─── Page ───

From: David Hildenbrand
Subject: Re: [PATCH][RESEND v5 3/3] Add a Hyper-V Dynamic Memory Protocol driver (hv-balloon)
Date: Wed, 21 Jun 2023 12:32:17 +0200
User-agent: Mozilla/5.0 (X11; Linux x86_64; rv:102.0) Gecko/20100101 Thunderbird/102.12.0

On 20.06.23 22:13, Maciej S. Szmigiero wrote:
On 19.06.2023 17:58, David Hildenbrand wrote:
[...]

Sorry for the late reply!

Still trying to make up my mind what the right way forward with this is.


This usage is still problematic I suspect (well, and a layer violation 
regarding the machine). The machine hotplug handler is supposed to call the 
pre_plug/plug/unplug hooks as response to pre_plug/plug/unplug notifications 
from the core. See how we handle virtio-mem/virtio-pmem/nvdimms as an example.

We assume that when memory_device_pre_plug() gets called, that the device is 
not realized yet, but once it gets plugged, that it already is realized, and 
that the device will actually vanish (get unrealized) when unplugging the 
device.
Otherwise memory device logic like in get_plugged_memory_size() stops working.

get_plugged_memory_size() just calls get_plugged_size() method on every
realized TYPE_MEMORY_DEVICE.

While this now always returns the whole backing memory size (once the
backend gets plugged) I don't see a reason why this method could not be
overridden in hv-balloon to return just the currently hot-added size.

─── Collected material ───

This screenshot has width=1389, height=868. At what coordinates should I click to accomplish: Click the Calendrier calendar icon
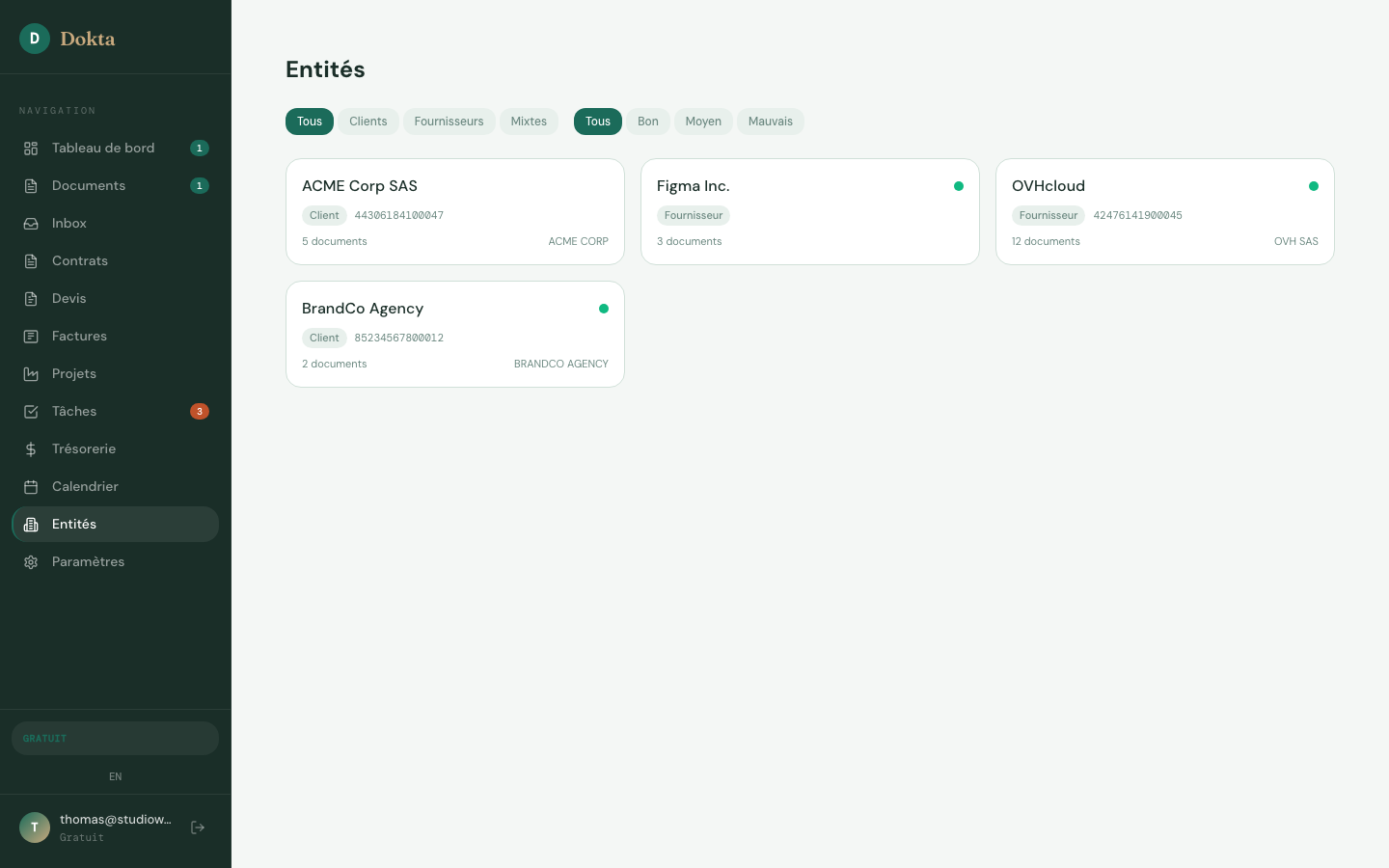(x=31, y=487)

───

**To be done**
1. List the devices that the hv-balloon email cites as examples of how memory hotplug is handled.
2. Answer these from the hv-balloon email:
(a) When did Maciej S. Szmigiero write the message being replied to?
(b) What does get_plugged_memory_size() call on every realized TYPE_MEMORY_DEVICE?
(c) Which mail client version appears in the User-agent line?
3. Carry on writing the hv-balloon email from where it stops.

**Answer list**
1. virtio-mem, virtio-pmem, nvdimms

2.
(a) 20.06.23 at 22:13
(b) The get_plugged_size() method
(c) Thunderbird 102.12.0

3.
By the way, this function seems to be used just for reporting stats via QMP.

memory_device_build_list() is another example, used for 
memory_device_get_free_addr().

I don't see it calling get_plugged_size() method, I can see it only using
(indirectly) get_addr() method.

It similarly contains the TYPE_MEMORY_DEVICE -> dev->realized logic.


You'd be blocking memory address ranges with an unplugged-but-realized memory 
device.>
Memory device code expects that realized memory devices are plugged and vice 
versa.

Which QEMU code you mean specifically? Maybe it just needs a trivial
change.

Before the driver hot-adds the first chunk of memory it does not use any
part of the address space.

After that, it has to reserve address space for the whole backing memory
device, so no other devices will claim parts of it and because a
TYPE_MEMORY_DEVICE (currently) can have just a single range.

This address space is released when the VM is restarted.


As I said, memory device code currently expects that you don't have realized
TYPE_MEMORY_DEVICE that are not plugged, and currently that holds true for all
memory devices.

We could modify memory device code to change that, but IMHO it's the wrong way
around: the machine (hotplug) is responsible for (un)plugging memory devices
as they get realized.

Doing a qdev_get_machine()/current_machine from device code and then
modifying the state of the machine (here: calling plug/unplug handlers)
is usually a warning sign that there is a layer violation.

That's why I'm thinking about a cleaner way to handle that.

[...]

Is it to support the !memdev case or why is this this plugging/unplugging in 
our_range_plugged_new()/our_range_plugged_free() required?

At least for three (four) reasons:
1a) At the hv-balloon plug time the device doesn't yet know the guest
alignement requirements - or whether the guest supports memory hot add at
all - that's what the device will learn only once the guest connects
to the protocol.

Understood, so you want to at least expose the memory dynamically to the VM 
(map the MR on demand).

That could be done using a memory region container like virtio-mem is planning 
[1] on using fairly easily.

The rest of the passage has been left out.